### ABOUT THIS TASK
From the line that contains "You are a computer-use" down to the final line of the listing below, set down every line exactly, both ends included, and drop the pictures.

╭──

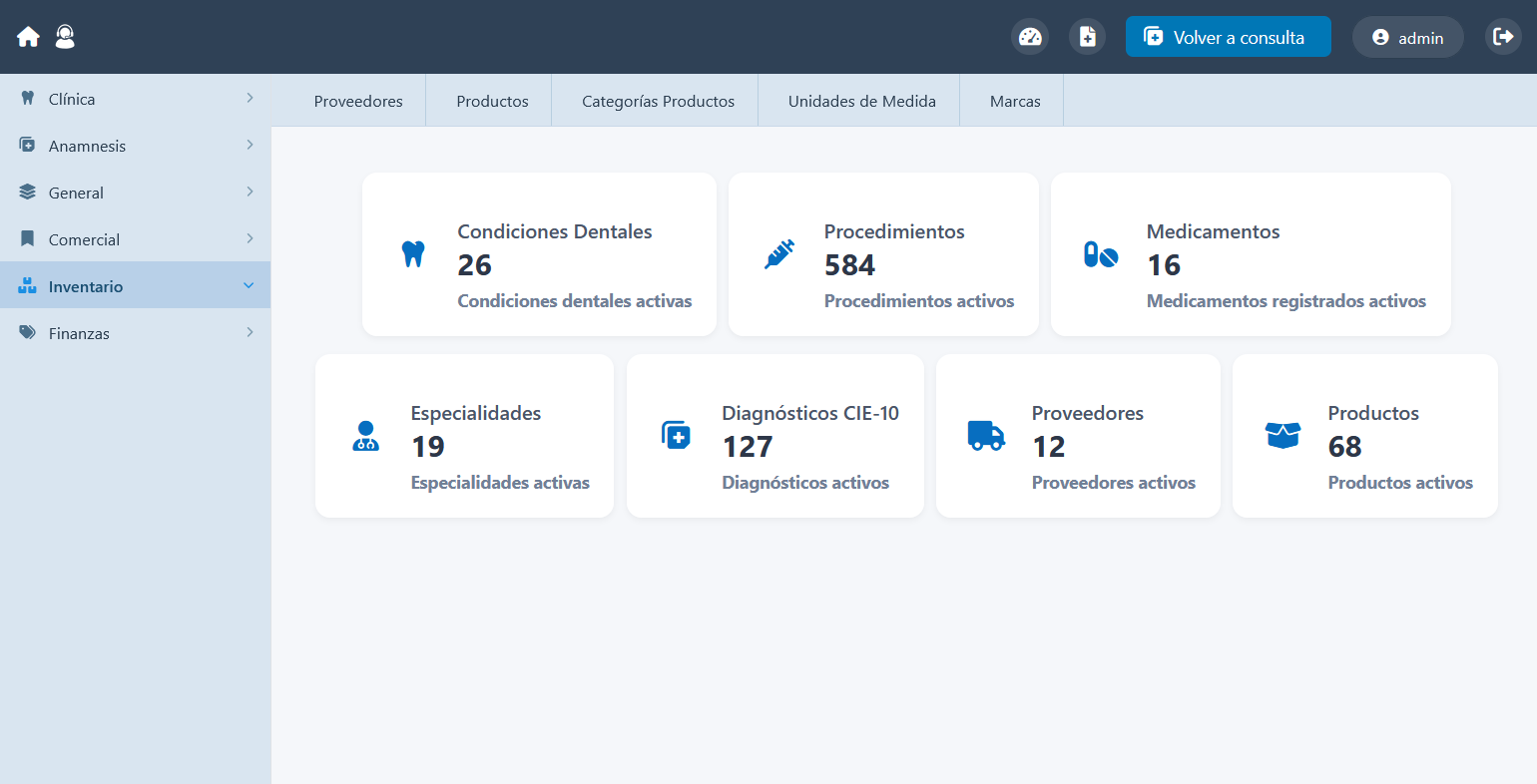Viewport: 1537px width, 784px height.
Task: Click the pills icon in Medicamentos card
Action: click(1101, 254)
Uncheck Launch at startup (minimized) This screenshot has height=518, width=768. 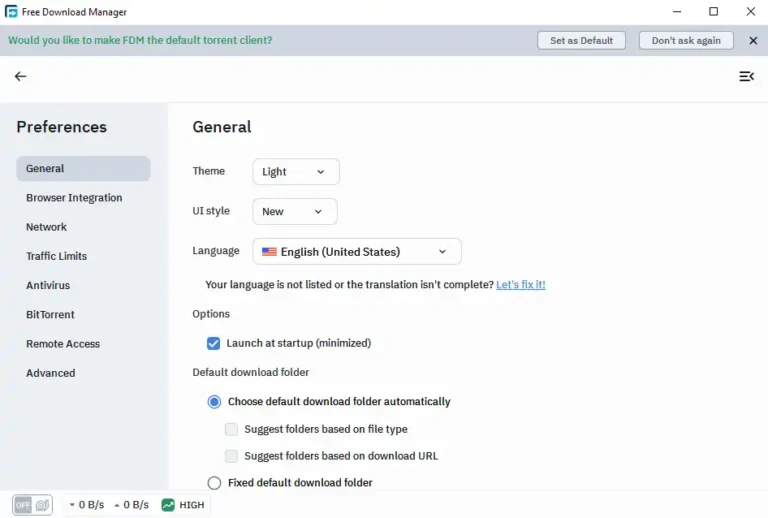(x=213, y=343)
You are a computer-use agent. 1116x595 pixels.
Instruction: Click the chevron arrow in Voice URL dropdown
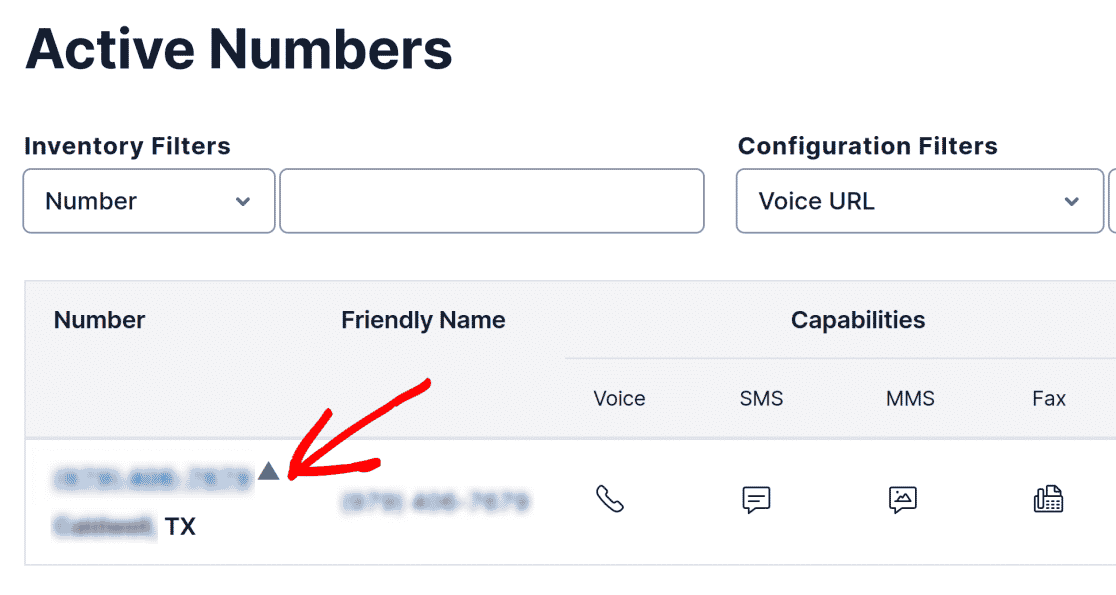tap(1071, 201)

╰──

### RESPONSE
You are a computer-use agent. 1116x595 pixels.
Instruction: Click the chevron arrow in Voice URL dropdown
tap(1071, 201)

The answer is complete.